STATED TASK
Could you give the records from the line containing "Click the Fluster window title bar" through the line containing "Action: click(x=78, y=367)" as a numbered list, leaving out blank lines?

RECORD SET
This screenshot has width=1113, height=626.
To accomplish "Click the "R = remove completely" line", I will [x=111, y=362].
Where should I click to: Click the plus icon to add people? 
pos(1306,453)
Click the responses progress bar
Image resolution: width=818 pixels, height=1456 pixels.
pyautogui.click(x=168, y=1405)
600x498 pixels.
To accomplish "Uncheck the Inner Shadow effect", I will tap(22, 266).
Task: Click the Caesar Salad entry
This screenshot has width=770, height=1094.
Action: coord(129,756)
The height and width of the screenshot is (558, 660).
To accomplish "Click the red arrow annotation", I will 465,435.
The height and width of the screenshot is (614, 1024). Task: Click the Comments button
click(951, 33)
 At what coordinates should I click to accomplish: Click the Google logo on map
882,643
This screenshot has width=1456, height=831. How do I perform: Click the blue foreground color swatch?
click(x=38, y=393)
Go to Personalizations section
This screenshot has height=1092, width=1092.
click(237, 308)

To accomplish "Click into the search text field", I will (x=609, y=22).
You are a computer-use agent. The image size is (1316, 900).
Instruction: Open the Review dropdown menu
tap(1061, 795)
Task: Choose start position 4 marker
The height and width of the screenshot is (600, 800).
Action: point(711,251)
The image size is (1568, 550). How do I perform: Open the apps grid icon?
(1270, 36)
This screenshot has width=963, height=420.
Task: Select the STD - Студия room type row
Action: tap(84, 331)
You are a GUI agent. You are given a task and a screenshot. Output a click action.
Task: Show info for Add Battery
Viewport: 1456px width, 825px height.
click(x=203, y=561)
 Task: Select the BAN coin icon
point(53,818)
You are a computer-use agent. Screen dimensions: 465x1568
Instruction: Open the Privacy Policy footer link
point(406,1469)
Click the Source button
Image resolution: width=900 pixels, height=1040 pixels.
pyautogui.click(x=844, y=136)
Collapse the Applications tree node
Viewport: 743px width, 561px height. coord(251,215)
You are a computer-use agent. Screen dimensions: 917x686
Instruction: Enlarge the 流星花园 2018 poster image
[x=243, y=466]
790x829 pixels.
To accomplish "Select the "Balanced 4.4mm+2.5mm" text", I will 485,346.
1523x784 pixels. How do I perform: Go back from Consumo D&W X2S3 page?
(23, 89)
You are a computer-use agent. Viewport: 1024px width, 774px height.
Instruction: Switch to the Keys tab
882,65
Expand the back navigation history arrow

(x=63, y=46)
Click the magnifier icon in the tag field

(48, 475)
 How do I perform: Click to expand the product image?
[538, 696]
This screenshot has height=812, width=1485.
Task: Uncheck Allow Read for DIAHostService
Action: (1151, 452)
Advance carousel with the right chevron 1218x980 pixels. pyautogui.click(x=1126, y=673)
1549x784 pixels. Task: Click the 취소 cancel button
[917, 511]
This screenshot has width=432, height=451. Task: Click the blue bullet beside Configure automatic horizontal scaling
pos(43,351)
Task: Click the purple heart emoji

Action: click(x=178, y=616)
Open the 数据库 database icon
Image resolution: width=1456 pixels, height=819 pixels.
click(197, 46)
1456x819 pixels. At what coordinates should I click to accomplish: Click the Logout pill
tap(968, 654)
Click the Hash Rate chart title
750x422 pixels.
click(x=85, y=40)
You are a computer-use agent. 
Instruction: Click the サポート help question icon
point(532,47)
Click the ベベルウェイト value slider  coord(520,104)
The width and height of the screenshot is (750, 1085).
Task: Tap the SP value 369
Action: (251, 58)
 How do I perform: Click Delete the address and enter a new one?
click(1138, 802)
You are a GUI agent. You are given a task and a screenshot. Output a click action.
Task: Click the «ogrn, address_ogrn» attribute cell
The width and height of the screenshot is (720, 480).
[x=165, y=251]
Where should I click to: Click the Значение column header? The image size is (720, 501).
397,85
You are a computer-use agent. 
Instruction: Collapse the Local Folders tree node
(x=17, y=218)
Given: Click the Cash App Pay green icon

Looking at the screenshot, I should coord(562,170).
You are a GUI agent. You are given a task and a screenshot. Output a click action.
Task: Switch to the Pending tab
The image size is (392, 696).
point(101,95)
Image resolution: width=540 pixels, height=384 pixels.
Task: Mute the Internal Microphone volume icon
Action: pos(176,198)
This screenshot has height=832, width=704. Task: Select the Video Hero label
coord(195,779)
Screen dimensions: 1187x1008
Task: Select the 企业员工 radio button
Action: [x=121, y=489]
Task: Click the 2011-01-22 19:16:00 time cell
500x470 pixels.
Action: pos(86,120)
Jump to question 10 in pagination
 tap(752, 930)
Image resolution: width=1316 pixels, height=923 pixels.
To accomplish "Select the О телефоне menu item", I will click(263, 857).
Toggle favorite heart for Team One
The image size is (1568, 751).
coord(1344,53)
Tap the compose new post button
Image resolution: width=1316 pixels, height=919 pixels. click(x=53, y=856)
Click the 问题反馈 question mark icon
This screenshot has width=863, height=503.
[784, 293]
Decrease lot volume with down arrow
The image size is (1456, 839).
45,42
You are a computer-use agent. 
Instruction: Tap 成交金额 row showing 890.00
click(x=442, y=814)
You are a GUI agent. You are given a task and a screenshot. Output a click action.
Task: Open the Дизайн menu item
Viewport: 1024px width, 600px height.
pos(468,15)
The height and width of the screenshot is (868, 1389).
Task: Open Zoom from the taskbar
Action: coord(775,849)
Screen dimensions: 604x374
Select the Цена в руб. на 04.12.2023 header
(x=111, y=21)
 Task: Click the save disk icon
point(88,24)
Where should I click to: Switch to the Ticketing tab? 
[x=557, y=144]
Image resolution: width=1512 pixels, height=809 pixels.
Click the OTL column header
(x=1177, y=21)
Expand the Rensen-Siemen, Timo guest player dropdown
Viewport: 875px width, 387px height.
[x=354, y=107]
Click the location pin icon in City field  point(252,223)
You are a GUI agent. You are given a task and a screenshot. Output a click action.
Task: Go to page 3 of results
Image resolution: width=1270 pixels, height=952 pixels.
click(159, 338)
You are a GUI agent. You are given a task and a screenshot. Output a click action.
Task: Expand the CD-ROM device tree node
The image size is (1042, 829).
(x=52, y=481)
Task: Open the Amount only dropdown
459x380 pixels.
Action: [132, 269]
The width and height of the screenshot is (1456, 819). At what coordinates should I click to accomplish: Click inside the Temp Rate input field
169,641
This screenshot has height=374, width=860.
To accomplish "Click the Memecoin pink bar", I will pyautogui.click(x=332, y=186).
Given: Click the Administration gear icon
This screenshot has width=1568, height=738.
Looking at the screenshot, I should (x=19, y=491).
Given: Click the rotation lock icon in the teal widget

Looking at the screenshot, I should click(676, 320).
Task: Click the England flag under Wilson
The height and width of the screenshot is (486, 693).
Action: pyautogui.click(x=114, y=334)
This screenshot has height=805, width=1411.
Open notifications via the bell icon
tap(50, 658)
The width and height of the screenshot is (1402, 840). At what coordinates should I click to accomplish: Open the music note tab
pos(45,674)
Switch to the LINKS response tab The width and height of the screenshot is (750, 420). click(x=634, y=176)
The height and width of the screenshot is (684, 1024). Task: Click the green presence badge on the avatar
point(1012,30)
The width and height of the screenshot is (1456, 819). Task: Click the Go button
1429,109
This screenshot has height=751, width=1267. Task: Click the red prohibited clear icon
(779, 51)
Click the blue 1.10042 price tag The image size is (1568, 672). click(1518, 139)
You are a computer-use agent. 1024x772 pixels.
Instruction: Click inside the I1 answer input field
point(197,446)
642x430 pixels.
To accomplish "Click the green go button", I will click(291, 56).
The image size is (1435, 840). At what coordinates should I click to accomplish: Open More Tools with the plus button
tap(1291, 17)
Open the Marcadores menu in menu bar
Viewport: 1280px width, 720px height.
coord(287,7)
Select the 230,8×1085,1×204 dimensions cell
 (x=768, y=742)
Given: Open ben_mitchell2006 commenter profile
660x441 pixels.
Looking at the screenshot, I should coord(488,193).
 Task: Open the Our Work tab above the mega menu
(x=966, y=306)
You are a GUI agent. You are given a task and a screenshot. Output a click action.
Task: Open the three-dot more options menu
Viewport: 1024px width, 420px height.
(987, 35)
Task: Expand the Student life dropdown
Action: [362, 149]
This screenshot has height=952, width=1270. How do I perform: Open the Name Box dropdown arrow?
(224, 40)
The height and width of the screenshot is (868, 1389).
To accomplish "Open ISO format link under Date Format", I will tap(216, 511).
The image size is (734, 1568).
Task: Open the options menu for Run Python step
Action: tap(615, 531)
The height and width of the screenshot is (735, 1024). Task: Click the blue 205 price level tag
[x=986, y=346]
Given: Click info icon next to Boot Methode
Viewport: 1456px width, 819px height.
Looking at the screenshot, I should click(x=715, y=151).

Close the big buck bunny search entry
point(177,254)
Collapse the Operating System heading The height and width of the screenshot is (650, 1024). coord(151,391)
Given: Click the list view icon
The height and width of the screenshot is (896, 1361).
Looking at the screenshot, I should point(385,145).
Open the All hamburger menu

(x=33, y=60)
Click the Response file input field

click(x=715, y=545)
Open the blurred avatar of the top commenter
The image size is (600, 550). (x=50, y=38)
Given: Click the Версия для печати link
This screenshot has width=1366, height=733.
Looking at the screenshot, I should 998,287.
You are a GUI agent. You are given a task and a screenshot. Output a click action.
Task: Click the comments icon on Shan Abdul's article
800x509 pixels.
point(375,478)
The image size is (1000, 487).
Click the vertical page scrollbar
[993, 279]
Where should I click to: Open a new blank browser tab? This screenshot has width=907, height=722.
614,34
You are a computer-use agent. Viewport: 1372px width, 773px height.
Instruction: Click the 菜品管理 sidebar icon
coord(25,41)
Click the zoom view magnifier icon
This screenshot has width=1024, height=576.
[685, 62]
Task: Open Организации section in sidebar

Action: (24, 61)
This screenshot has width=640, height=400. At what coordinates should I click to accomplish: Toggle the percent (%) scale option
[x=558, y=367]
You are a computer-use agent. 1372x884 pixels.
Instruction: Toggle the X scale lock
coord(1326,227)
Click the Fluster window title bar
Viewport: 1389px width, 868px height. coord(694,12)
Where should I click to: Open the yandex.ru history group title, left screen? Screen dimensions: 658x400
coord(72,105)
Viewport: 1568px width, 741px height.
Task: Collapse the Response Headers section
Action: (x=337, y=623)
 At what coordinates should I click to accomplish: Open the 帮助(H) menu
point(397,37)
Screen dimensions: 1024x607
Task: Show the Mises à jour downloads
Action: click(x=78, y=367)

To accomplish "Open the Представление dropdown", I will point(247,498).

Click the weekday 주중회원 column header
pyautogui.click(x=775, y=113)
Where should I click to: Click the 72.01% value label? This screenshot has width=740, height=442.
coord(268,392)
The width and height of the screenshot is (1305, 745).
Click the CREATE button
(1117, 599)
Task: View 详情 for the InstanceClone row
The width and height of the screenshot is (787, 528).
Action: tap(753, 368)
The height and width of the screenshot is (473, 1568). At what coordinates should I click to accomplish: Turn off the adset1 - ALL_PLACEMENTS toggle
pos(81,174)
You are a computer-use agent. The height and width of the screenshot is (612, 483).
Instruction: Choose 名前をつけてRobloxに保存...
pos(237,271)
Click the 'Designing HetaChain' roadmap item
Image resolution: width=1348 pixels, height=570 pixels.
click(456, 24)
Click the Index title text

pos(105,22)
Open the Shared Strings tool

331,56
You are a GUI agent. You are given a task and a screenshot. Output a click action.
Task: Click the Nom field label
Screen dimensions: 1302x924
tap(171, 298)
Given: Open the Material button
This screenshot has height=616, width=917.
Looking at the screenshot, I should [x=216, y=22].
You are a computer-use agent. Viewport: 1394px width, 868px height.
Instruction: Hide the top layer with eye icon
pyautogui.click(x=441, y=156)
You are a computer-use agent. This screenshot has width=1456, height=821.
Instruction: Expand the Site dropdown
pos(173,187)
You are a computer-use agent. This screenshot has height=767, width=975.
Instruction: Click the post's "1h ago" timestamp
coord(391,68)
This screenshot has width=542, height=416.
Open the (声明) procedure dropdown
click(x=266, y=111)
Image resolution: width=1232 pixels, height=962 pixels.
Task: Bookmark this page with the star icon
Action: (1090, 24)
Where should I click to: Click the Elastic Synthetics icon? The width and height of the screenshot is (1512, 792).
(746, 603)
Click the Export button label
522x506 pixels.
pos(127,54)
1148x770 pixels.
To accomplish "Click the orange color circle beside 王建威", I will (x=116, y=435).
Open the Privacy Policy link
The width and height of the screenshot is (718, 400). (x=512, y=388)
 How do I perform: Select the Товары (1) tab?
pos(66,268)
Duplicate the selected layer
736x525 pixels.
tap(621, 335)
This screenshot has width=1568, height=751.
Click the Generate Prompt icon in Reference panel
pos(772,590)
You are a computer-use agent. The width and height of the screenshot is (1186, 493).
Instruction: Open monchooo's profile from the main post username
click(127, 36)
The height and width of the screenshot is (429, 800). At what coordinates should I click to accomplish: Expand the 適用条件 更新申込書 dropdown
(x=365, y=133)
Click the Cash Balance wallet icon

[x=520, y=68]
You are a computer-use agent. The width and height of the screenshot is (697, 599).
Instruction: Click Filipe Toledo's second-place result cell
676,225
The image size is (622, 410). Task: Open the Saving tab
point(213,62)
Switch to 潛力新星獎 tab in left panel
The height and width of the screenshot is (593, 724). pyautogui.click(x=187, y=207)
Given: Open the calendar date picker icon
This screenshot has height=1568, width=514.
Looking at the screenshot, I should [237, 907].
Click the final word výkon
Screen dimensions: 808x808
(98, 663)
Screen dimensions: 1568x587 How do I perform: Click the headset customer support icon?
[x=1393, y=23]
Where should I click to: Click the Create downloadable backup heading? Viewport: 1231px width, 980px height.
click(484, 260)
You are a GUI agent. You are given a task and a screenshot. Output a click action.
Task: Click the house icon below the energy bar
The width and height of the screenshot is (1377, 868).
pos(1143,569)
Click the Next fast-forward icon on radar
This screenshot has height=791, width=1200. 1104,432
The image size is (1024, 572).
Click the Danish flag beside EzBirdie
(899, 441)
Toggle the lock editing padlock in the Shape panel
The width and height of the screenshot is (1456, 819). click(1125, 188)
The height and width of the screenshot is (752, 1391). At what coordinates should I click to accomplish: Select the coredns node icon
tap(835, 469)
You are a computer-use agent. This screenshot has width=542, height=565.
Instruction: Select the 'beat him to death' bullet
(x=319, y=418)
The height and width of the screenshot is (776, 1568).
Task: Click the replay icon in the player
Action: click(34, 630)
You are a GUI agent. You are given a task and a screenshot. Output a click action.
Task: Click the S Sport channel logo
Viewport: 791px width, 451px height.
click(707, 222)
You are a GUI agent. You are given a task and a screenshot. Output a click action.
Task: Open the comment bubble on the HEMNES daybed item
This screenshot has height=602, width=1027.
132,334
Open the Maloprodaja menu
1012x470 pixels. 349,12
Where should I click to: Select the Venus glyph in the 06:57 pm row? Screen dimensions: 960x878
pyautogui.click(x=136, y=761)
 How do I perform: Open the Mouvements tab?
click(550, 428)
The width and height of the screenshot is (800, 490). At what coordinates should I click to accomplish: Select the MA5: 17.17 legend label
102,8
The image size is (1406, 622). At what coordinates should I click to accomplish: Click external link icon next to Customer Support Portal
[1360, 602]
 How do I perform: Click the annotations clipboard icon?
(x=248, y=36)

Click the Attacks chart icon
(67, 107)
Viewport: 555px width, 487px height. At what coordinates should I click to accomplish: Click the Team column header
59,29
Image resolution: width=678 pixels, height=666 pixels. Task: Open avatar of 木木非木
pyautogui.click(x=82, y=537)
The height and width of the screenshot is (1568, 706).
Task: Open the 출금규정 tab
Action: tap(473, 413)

PROBLEM SOLUTION
1. Click the Fluster window title bar
2. Viewport: 1389px width, 868px height. coord(694,12)
3. Where should I click to: Open the yandex.ru history group title, left screen? Screen dimensions: 658x400
4. coord(72,105)
5. Viewport: 1568px width, 741px height.
6. Task: Collapse the Response Headers section
7. Action: (x=337, y=623)
8.  At what coordinates should I click to accomplish: Open the 帮助(H) menu
9. point(397,37)
10. Screen dimensions: 1024x607
11. Task: Show the Mises à jour downloads
12. Action: click(x=78, y=367)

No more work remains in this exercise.